In April 2021, in the US alone, over 4 million workers threw in the proverbial towel. Those working in key sectors like hospitality and retail, in particular, have left their jobs in droves, in the hope of a better alternative. 

In the UK, the situation is no different. The number of vacancies across frontline sectors like hospitality, health and social care tells us workers have had enough – just like their US counterparts.

And the same thing is happening all over the world: workers continue to resign, looking for more flexibilitybetter benefits and greater recognition

The moment has even earned its own nickname: the ‘Great Resignation’.

This should be a warning signal for many organizations, but it’s especially worrying for those management consultants and HR directors who have, for so many years, talked about embracing the ‘employee experience’. Claims to understand the needs of their workers appear to have fallen short – embarrassingly so. 

Worse, technological advances have been focused on letting managers keep a never-ending watch on workers’ productivity. In other words, it’s been about the bottom line – profitability – and not much more. 

The Great Resignation we are now witnessing is no more than a natural consequence of this. While Covid may have been a trigger, the issues that caused it to go back much further in time.

Frontline workers are struggling due to the Great Resignation.

The Great Resignation – or The Great Divide?
━━━
| Set of tasks |
1. According to the passage on the Great Resignation, how many workers in the US quit their jobs in April 2021?
2. Condense the paragraph of the passage on the Great Resignation that begins "This should be a warning signal" into a single shorter sentence that keeps its main points.

| Data excerpt |
━━━
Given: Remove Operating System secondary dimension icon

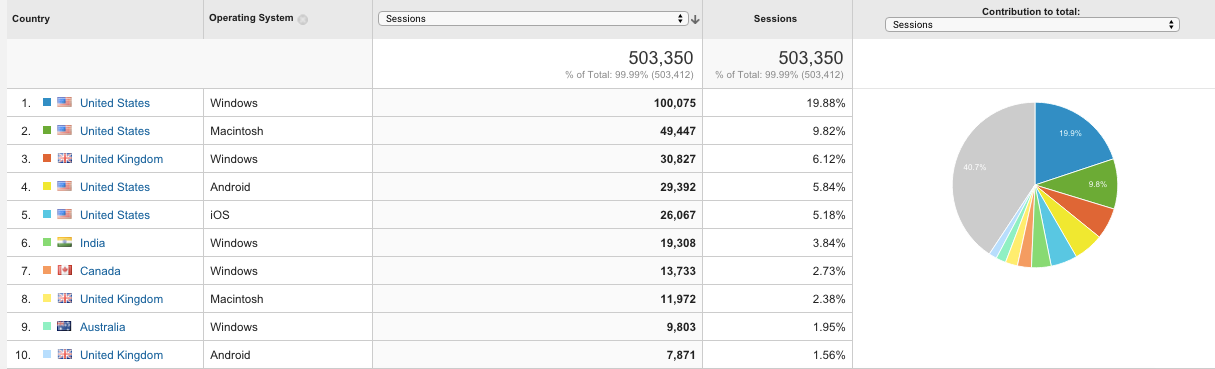Looking at the screenshot, I should click(303, 19).
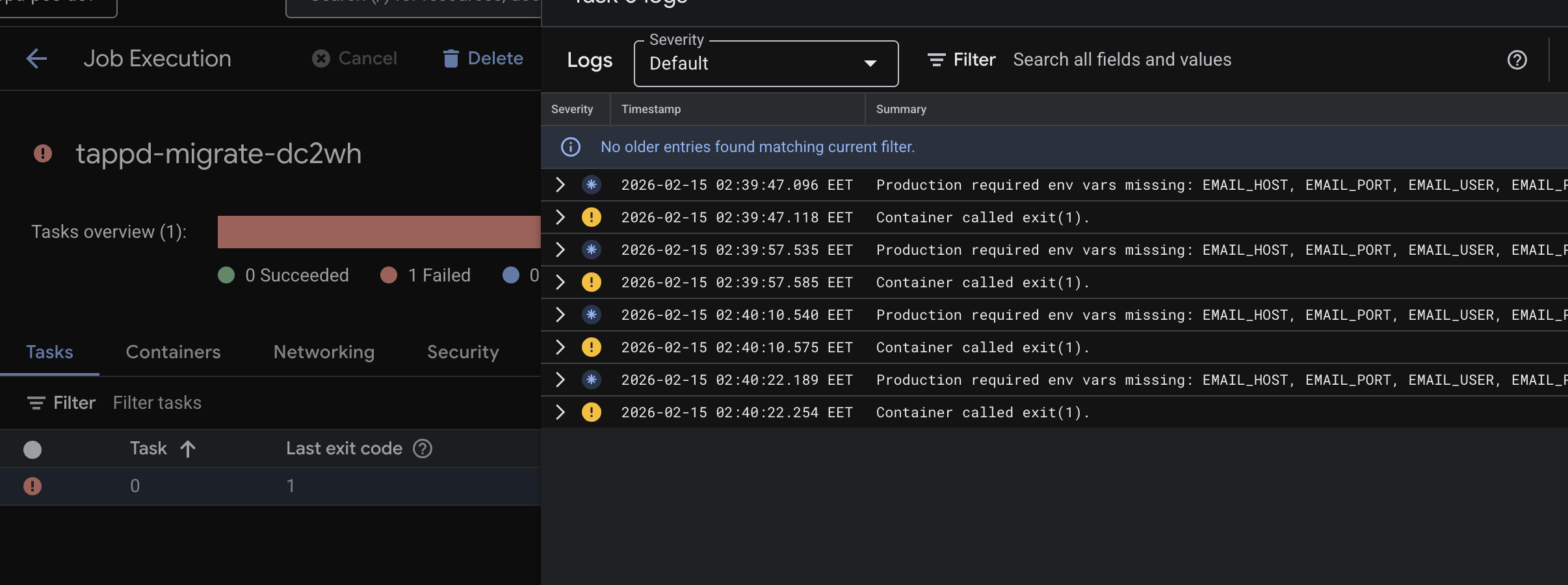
━━━
| Responses to the exercise |
1. Over 4 million.

2. The resignations warn many organizations, and especially the management consultants and HR directors who long promoted the "employee experience," whose claims to understand workers' needs appear to have fallen embarrassingly short.